This article will focus on a special section of mathematics called combinatorics. Formulas, rules, examples of solving problems - all this you can find here by reading the article to the very end.
So what is this section? Combinatorics deals with the issue of counting any objects. But in this case, the objects are not plums, pears or apples, but something else. Combinatorics helps us find the likelihood of an event. For example, when playing cards - what is the likelihood that the opponent has a trump card? Or such an example - what is the likelihood that you will get exactly white from a bag with twenty balls? It is for such problems that we need to know at least the basics of this section of mathematics.
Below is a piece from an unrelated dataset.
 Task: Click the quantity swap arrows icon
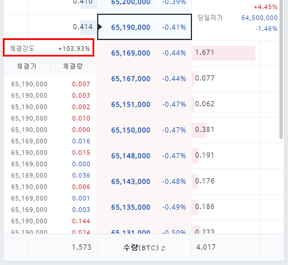(x=163, y=248)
Combinatorial configurations
Considering the question of basic concepts and formulas of combinatorics, we cannot but pay attention to combinatorial configurations. They are used not only for formulation, but also for solving various combinatorial problems. Examples of such models are:
- accommodation;
- rearrangement;
- combination;
- number composition;
- splitting a number.
We will talk about the first three in more detail below, but we will pay attention to composition and splitting in this section. When one speaks about the composition of a certain number (say, a), they mean representing the number a in the form of an ordered sum of certain positive numbers. A partition is an unordered sum.
Sections
Before we go directly to the formulas of combinatorics and the consideration of problems, it is worth paying attention to the fact that combinatorics, like other branches of mathematics, has its own subsections. These include:
- enumerative;
- structural;
- extreme;
- Ramsey theory;
- probabilistic;
- topological;
- infinite.
In the first case, it is a calculating combinatorics, tasks consider the enumeration or calculation of different configurations, which are formed by elements of sets. As a rule, any restrictions are imposed on these sets (distinguishability, indistinguishability, the possibility of repetition, and so on). And the number of these configurations is calculated using the rule of addition or multiplication, which we will talk about a little later. Structural combinatorics include theories of graphs and matroids. An example of an extreme combinatorics problem is what is the largest dimension of a graph that satisfies the following properties ... In the fourth paragraph, we mentioned Ramsey's theory, which studies the presence of regular structures in random configurations. Probabilistic combinatorics are able to answer the question - what is the probability that a given set has a certain property. As you might guess, topological combinatorics applies methods in topology. And finally, the seventh point - infinite combinatorics studies the application of combinatorics methods to infinite sets.
Addition rule
Among the formulas of combinatorics can be found quite simple, with which we have long been familiar. An example is the sum rule. Suppose we are given two actions (C and E), if they are mutually exclusive, action C is feasible in several ways (for example a), and action E is feasible in b-ways, then any of them (C or E) can be performed in a + b ways .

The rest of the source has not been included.